## What to do
For the listing below, return the line containing "Open the Confidentialité link", the line containing "Open the APPS", and all lines in between, exactly as written and nothing else.
-----
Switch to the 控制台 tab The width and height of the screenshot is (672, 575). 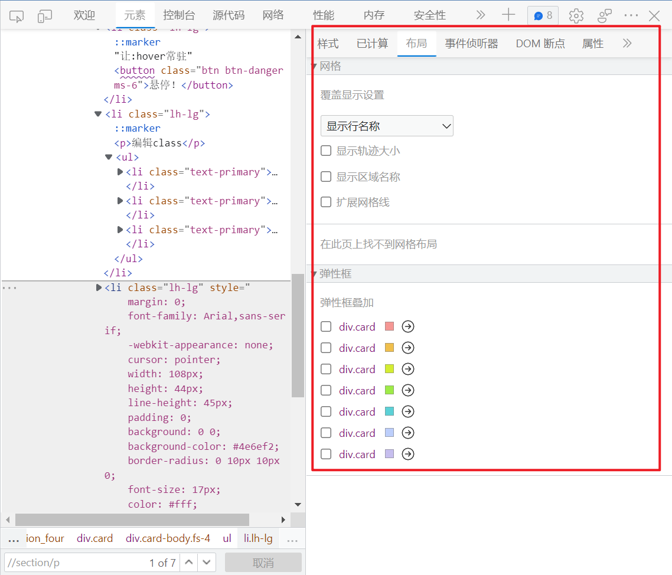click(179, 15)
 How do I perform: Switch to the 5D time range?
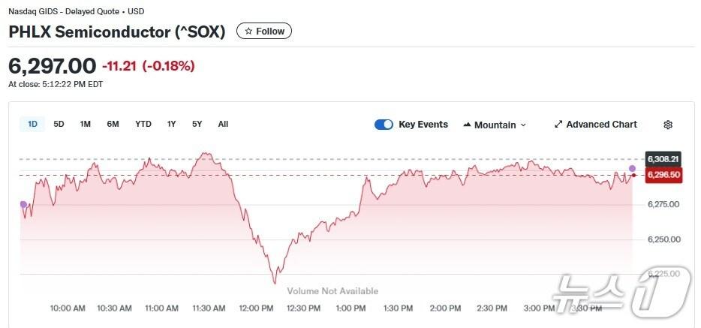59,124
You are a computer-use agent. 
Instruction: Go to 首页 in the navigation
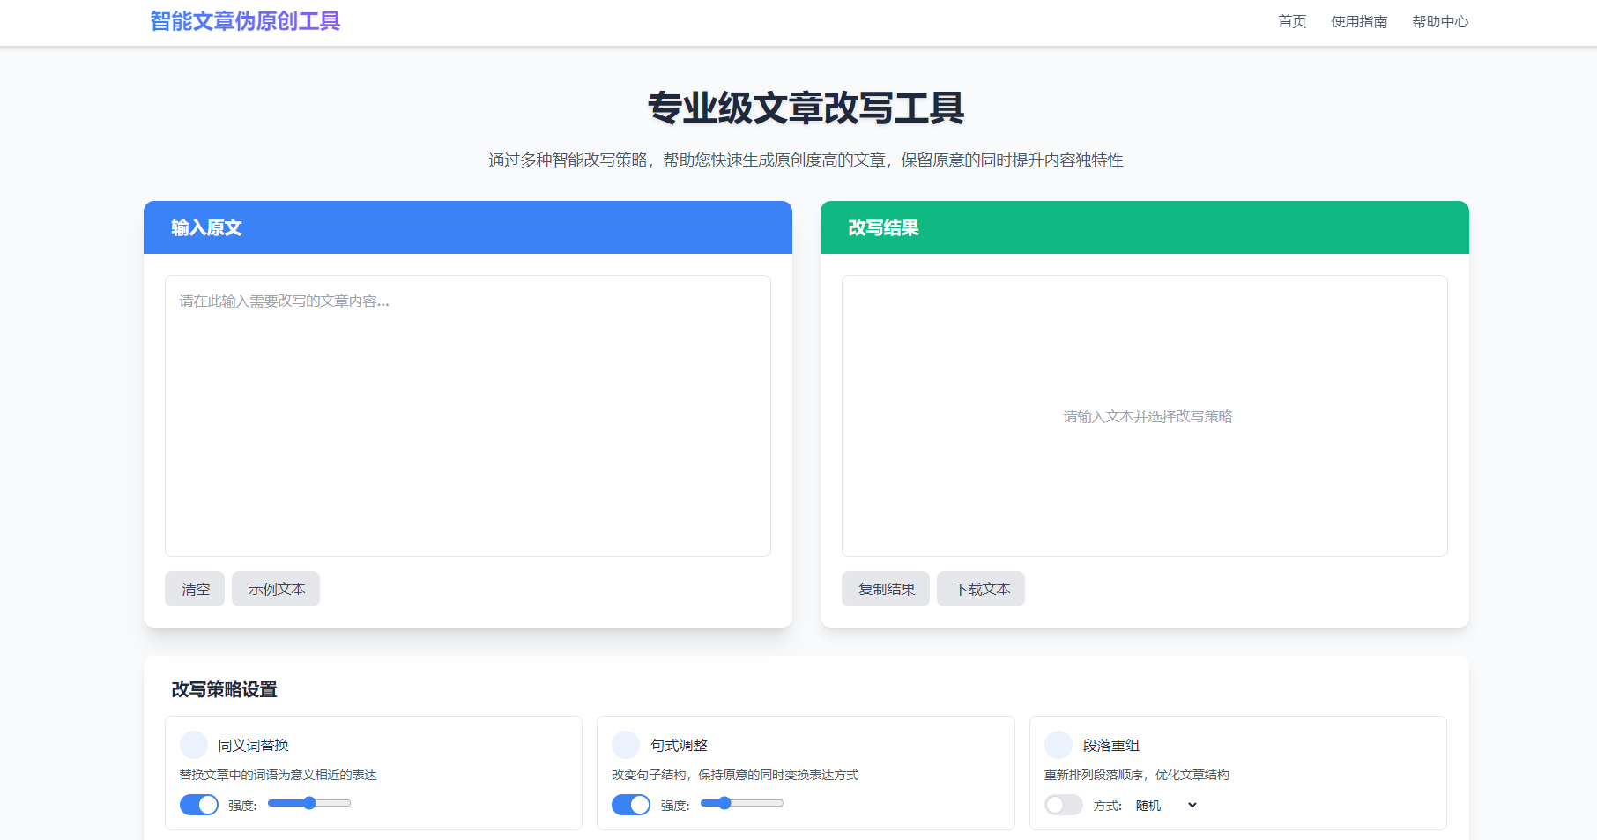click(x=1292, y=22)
-----
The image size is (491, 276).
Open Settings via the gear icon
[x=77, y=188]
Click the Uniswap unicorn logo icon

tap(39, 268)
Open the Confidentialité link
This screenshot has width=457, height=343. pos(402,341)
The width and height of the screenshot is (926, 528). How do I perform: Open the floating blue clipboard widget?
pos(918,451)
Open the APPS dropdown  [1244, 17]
-----
## Output for this exercise
Open the Confidentialité link
This screenshot has width=457, height=343. pos(402,341)
The width and height of the screenshot is (926, 528). How do I perform: Open the floating blue clipboard widget?
pos(918,451)
Open the APPS dropdown  [1244, 17]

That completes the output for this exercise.